To do:
Return nothing but the lines from the line with "Click the hamburger menu icon" through the last line of the entries that follow, copied exactly and free of pictures.

The records:
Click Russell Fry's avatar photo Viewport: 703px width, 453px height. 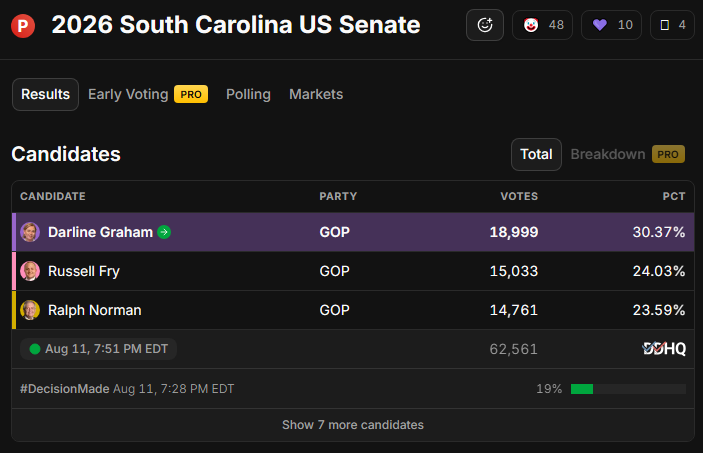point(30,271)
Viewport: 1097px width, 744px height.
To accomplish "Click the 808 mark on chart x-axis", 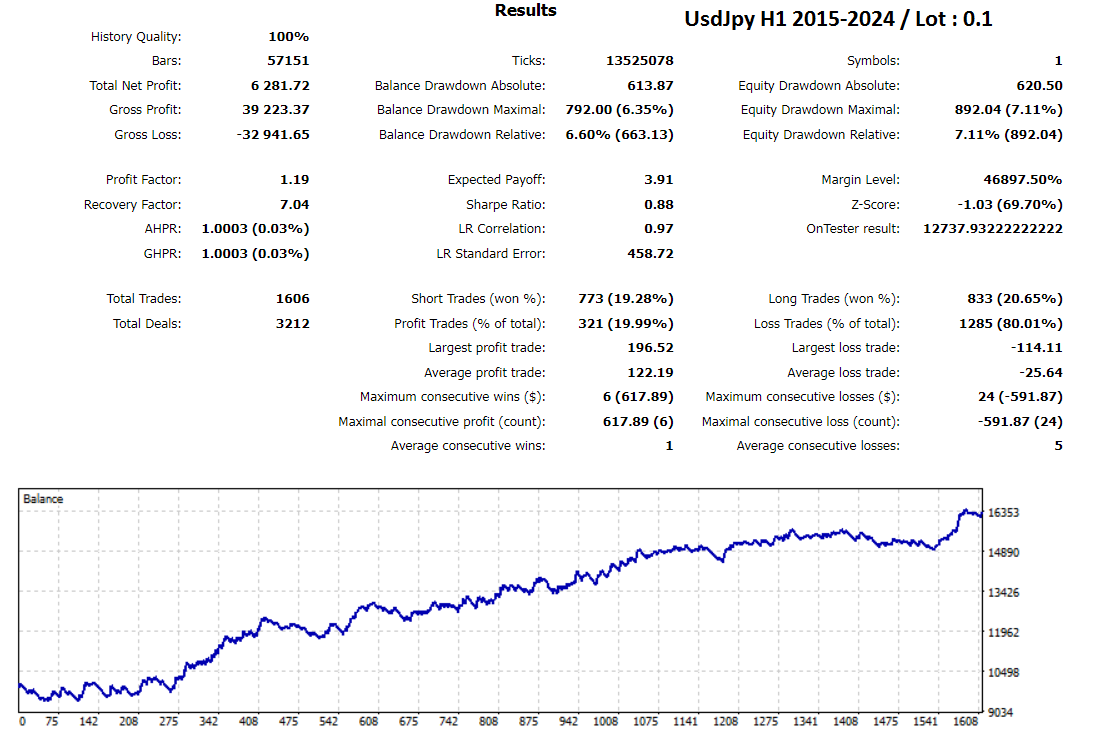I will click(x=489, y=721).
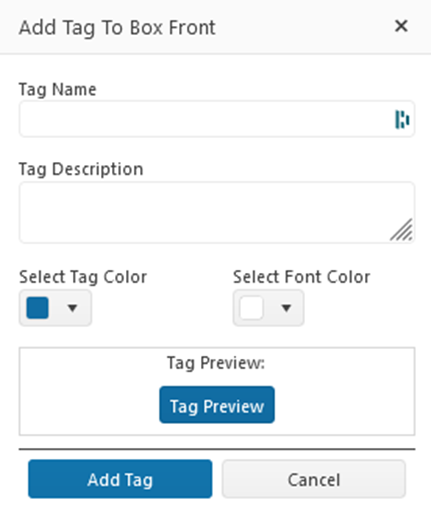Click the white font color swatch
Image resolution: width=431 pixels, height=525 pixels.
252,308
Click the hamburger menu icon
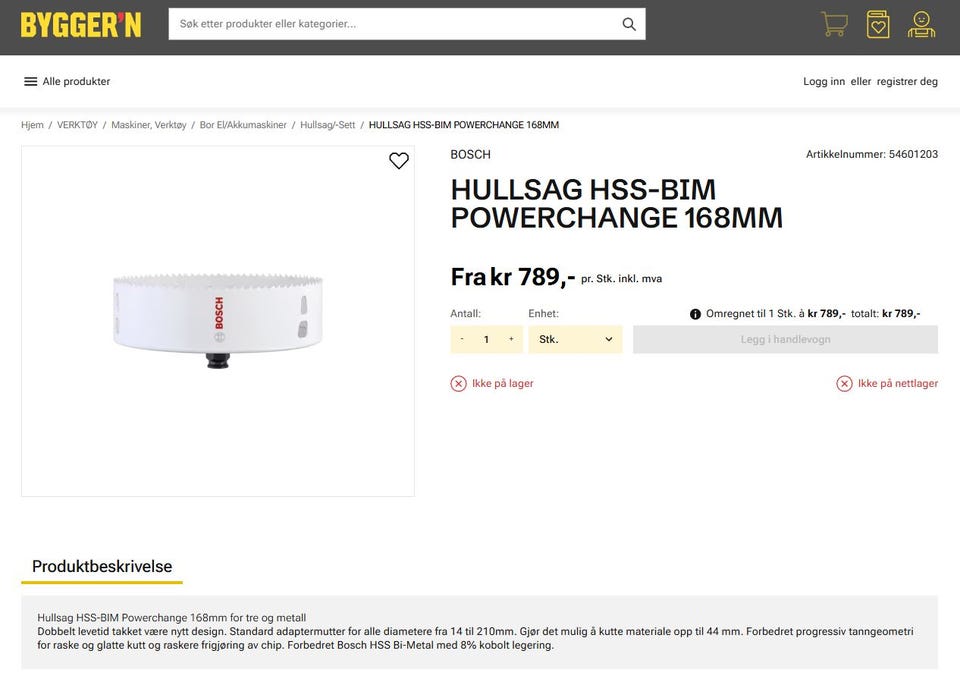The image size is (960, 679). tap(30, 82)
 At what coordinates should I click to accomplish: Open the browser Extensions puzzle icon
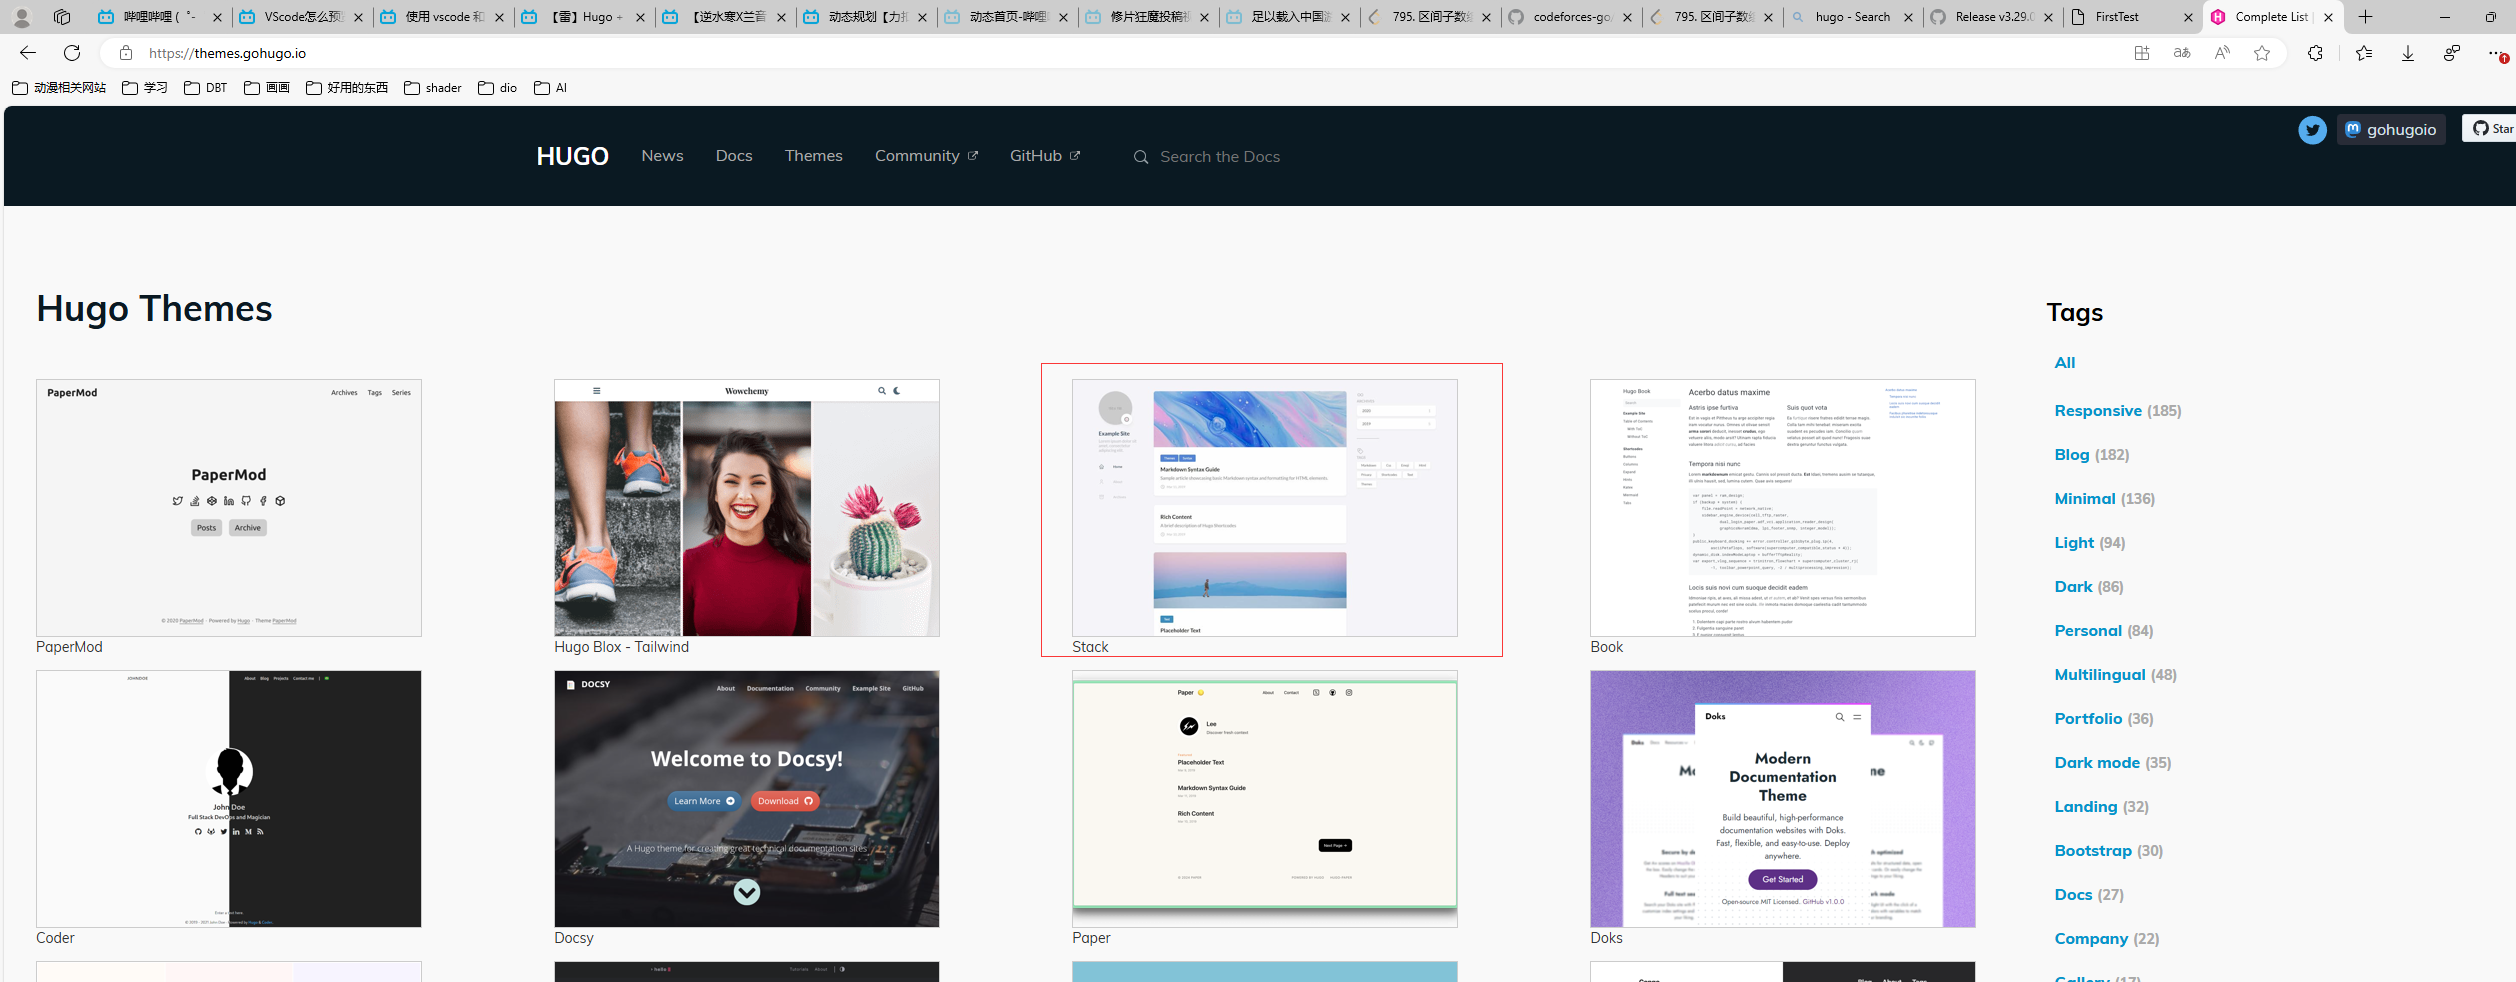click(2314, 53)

Completed task:
Click the hamburger menu icon
The image size is (960, 679). tap(30, 82)
 At what coordinates should I click to accomplish: Open the browser Extensions puzzle icon
click(2314, 53)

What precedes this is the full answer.